How to Cook a Thanksgiving Turkey

The old woman felt weird, not cooking this year.

But she’d given up cooking Thanksgiving ever since the stroke paralyzed half of her body and forced her into an assisted living home.

Still, it was bizarre. Sitting on the sidelines, after all these years. Watching capable women bustle about the kitchen.

She watched her daughters and daughters-in-law lift large casserole pans, wash tall stacks of dishes, cracking open various bottles, jars, and plasticized containers of all shapes and denominations.

The old woman had prepared 54 Thanksgivings, solo. Fifty-four. And she’d been cooking Thanksgiving supper with her mother since before Franklin D. Roosevelt was a household name.

But now, she was doomed to sit in the bleachers. She rarely left the assisted living home—except for holidays like today.

As she watched her daughters move throughout the kitchen, she felt a strange mix of pride and sorrow. Pride, because her daughters were confident, adept mothers and homemakers. Sorrow, because life goes by so dang fast.

Her daughters removed the thawed turkey from its plastic wrapper. They placed the raw carcass onto a large cutting board. One daughter removed a big cleaver and began cutting the turkey in half while the other held the bird with both hands.

The old woman watched while one painstakingly began to lob the turkey in half, cutting through bone and tendon.

The old mother couldn’t believe what she was seeing.

“Stop,” she said.

The young women quit cutting. They just looked at their mom.

“Why are you cutting that turkey in half?” the old woman asked.

“What do you mean?” said the oldest daughter. “This is how we’ve been cooking turkey for years, Mama.”

The old woman smiled. “Why would you do such a thing?

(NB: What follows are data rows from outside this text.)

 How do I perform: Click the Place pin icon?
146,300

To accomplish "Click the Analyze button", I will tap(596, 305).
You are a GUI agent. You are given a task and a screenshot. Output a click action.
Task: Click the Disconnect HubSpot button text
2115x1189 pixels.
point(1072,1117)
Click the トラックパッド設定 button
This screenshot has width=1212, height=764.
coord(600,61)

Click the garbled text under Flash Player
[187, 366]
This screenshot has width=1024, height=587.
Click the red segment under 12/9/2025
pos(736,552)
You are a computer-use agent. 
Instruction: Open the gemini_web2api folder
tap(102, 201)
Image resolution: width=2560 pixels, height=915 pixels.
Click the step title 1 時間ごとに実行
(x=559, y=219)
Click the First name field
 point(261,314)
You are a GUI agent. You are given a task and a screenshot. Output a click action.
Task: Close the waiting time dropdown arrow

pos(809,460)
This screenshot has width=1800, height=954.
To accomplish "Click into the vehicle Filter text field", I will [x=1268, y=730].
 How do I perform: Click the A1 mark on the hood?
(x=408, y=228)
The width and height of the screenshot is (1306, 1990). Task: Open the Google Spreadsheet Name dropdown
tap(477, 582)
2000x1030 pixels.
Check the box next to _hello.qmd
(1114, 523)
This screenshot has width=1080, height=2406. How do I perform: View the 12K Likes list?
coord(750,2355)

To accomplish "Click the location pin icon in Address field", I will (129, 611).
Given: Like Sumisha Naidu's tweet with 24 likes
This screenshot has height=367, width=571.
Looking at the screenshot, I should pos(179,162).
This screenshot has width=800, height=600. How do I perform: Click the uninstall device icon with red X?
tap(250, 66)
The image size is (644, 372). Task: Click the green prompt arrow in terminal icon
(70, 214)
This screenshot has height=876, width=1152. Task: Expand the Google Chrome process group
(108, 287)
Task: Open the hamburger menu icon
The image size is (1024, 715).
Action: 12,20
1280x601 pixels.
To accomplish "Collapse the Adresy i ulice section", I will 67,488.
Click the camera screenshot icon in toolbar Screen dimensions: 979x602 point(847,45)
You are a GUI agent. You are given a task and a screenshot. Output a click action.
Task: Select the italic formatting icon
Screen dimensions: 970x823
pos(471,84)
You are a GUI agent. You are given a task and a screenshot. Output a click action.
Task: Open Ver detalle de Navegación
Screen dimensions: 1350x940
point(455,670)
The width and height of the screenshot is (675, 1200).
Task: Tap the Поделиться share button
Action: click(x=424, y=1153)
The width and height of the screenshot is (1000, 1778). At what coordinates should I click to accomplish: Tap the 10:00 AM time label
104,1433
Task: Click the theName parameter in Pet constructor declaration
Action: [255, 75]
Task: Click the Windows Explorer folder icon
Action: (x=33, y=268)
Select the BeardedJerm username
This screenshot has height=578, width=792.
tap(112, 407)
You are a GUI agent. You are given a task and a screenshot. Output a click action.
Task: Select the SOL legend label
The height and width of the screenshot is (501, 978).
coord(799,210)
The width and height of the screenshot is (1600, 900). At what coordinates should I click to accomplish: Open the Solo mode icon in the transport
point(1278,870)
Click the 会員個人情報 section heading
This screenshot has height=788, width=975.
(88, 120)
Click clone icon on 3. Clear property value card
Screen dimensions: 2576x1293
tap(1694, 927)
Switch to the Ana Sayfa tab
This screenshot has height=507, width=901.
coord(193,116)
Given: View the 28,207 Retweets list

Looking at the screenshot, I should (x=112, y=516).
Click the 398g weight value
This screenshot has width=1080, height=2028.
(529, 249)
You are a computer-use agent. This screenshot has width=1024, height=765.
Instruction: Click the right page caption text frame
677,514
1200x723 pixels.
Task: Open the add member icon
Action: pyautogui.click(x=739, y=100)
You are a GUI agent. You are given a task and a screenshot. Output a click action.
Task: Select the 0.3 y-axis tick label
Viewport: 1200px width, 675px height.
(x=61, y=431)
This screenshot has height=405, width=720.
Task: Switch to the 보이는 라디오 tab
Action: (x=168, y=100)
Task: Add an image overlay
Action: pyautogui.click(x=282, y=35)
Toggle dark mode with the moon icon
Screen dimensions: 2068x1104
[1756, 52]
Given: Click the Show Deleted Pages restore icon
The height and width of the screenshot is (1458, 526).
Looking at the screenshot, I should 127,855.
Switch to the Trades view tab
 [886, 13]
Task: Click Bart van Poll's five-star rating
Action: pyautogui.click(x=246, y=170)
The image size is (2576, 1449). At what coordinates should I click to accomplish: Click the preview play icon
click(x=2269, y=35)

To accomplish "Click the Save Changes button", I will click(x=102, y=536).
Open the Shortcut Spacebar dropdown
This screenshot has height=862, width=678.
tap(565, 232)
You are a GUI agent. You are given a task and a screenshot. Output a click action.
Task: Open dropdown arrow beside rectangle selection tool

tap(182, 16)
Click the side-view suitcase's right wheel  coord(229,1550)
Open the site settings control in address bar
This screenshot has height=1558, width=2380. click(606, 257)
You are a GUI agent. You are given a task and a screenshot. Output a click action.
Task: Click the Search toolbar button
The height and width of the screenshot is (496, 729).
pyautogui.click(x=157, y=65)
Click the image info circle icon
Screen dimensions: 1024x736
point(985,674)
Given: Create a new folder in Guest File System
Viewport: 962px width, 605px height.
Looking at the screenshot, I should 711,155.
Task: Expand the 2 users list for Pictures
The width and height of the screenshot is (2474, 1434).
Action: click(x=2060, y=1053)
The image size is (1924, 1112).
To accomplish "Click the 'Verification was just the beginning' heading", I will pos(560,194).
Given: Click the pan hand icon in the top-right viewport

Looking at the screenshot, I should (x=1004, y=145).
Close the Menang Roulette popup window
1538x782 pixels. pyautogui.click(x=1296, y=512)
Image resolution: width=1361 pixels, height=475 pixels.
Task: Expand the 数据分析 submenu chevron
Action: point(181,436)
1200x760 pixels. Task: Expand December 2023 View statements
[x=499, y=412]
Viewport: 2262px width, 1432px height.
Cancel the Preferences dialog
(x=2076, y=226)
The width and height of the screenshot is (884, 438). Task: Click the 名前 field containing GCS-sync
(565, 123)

Cutting it in half?”

The daughters exchanged a look. “Becuase that’s how YOU always cooked turkey, Mama. You’d cut it in half.”

The youngest daughter explained. “Mama, every year, when we were girls, you’d cut the turkey in half, then put both halves into separate roasting pans. Don’t you remember that?”

The old mother smiled, remembering an oft forgotten era of life.

“Of course I remember,” said their mother. “But YOU don’t have to do it, too.”

The girls just exchanged stupefied looks.

The old woman said with labored speech. “Do you know why I cooked out turkeys that way?”

“No, Mama.”

“Becuase we were poor. Your father didn’t make much money at the mill. Our little apartment in Southside didn’t have an oven large enough to fit an entire turkey. And I didn’t even own a roasting pan that size, we couldn’t afford one. So I cut the turkey in half, and cooked each half separately. It was a necessity.”

The two young women put down the cutting utensils when they noticed tears in their mother’s eyes. The young women came to their mother. They embraced in a three-person hug-sandwich common to Thanksgivings, Christmas mornings, and Superbowl parties.

The old mother spoke through tears. “You two both have nice houses. You don’t have to struggle like we did. Your ovens are so big, you could cook two or three turkeys in ovens like that.”

“Maybe so, Mama,” said one daughter, wiping moisture from her mother’s eyes. “But we are a family, and this is just how our family does it.”